* **Records from a data source**
════
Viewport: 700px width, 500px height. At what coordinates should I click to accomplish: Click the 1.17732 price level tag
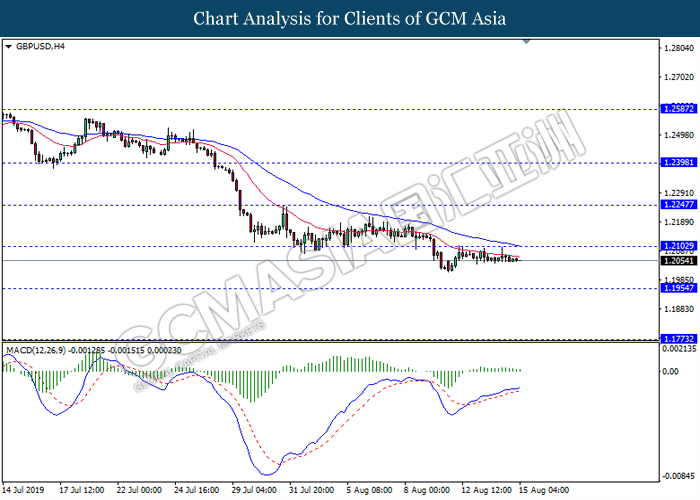click(679, 339)
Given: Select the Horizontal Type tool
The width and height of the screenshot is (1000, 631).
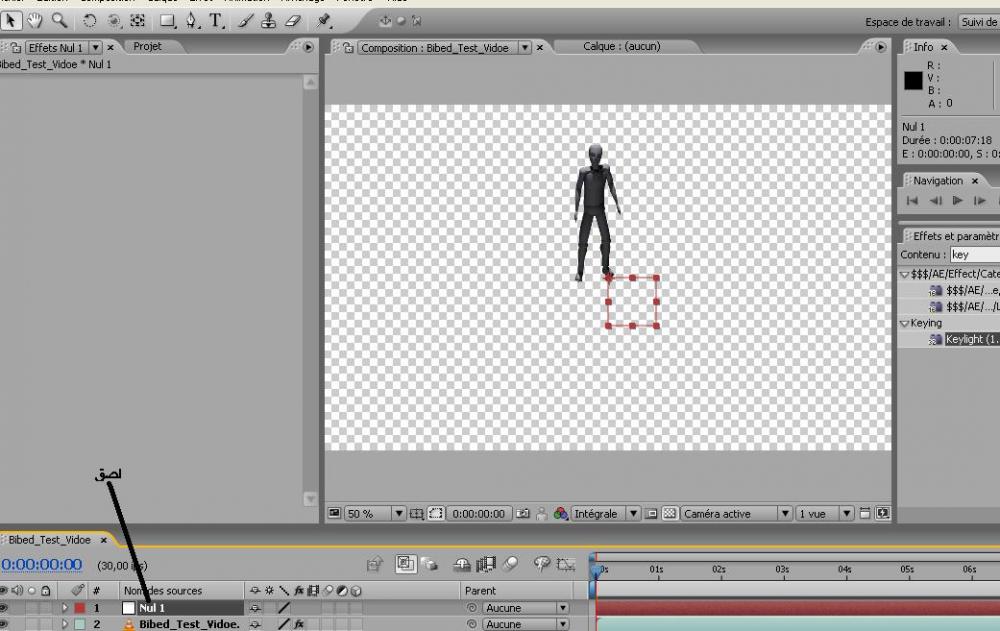Looking at the screenshot, I should point(216,20).

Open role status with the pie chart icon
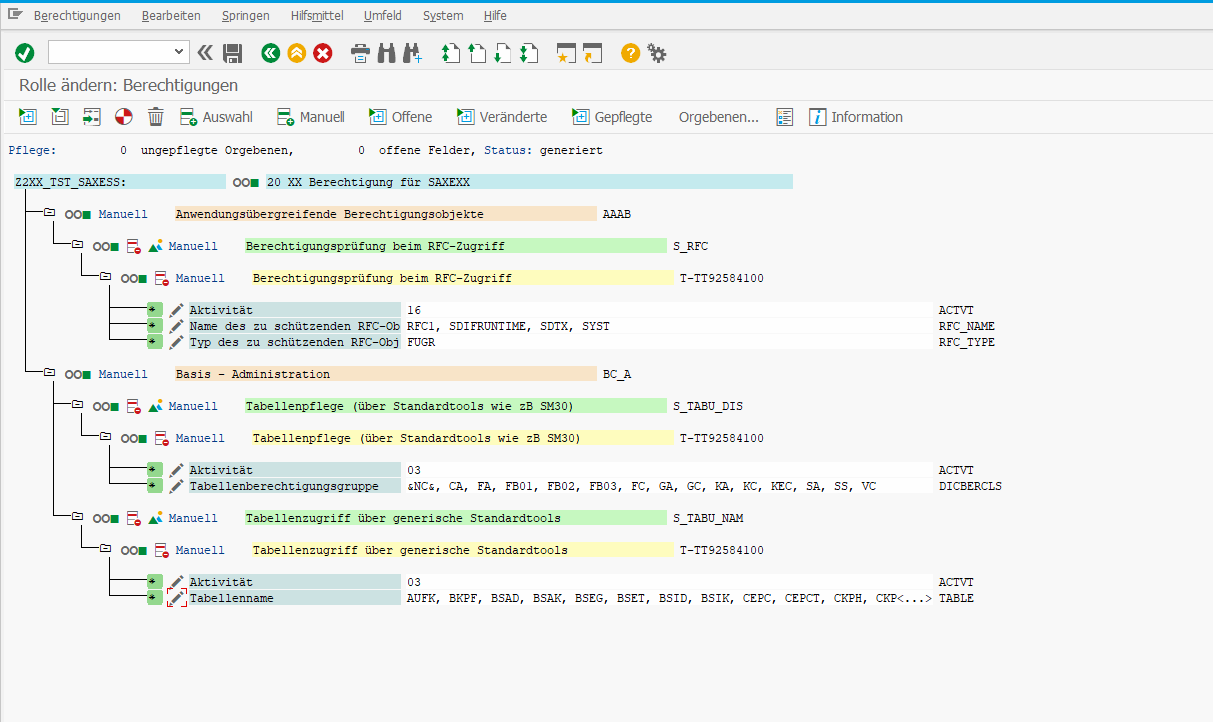(125, 117)
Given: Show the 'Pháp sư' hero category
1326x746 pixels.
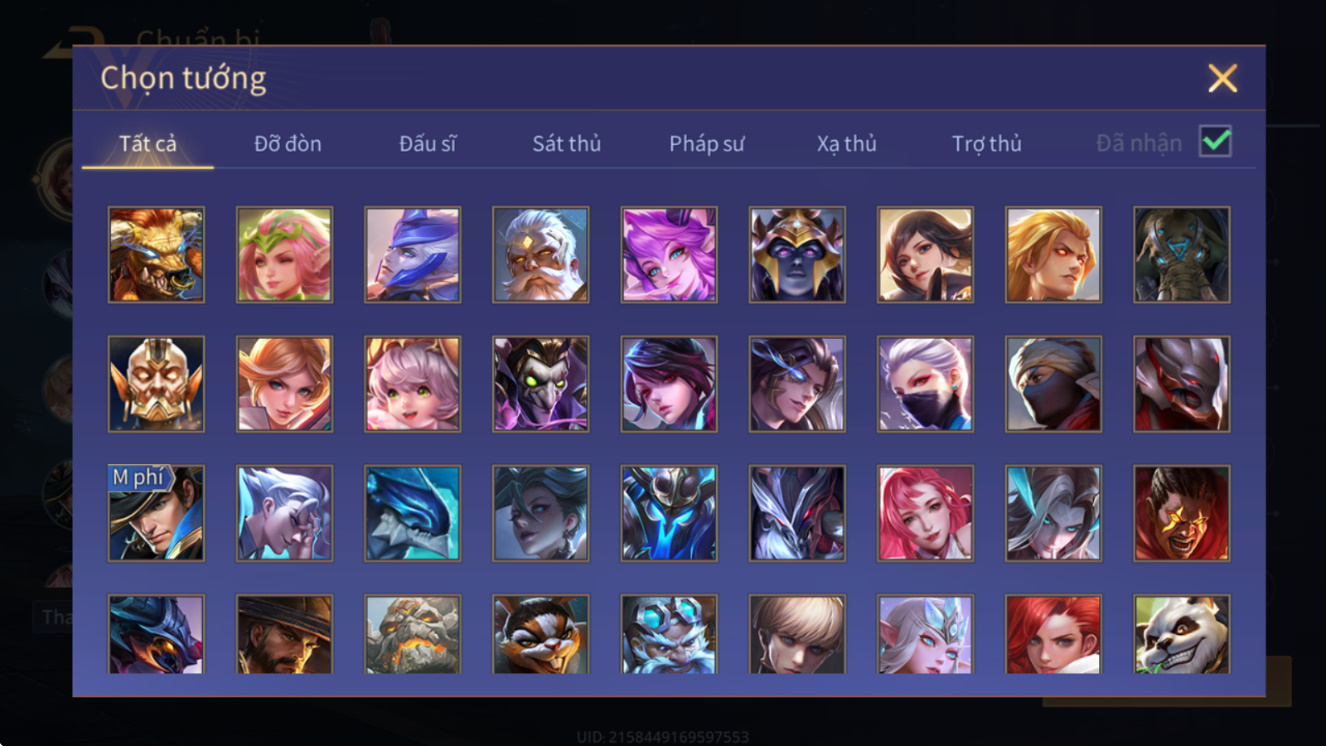Looking at the screenshot, I should click(x=707, y=143).
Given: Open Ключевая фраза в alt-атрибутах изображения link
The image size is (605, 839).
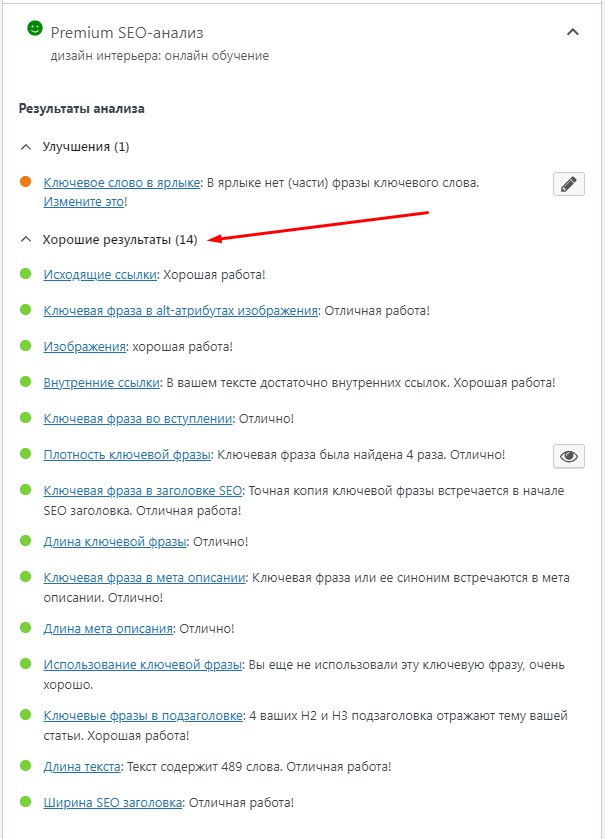Looking at the screenshot, I should [180, 310].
════
* **DIRECTIONS**
The lines in the records above that include the word "Given" must be copied out.

* **EXPECTED OUTPUT**
Given: Select the Horizontal Type tool
Given: Show the 'Pháp sư' hero category
Given: Open Ключевая фраза в alt-атрибутах изображения link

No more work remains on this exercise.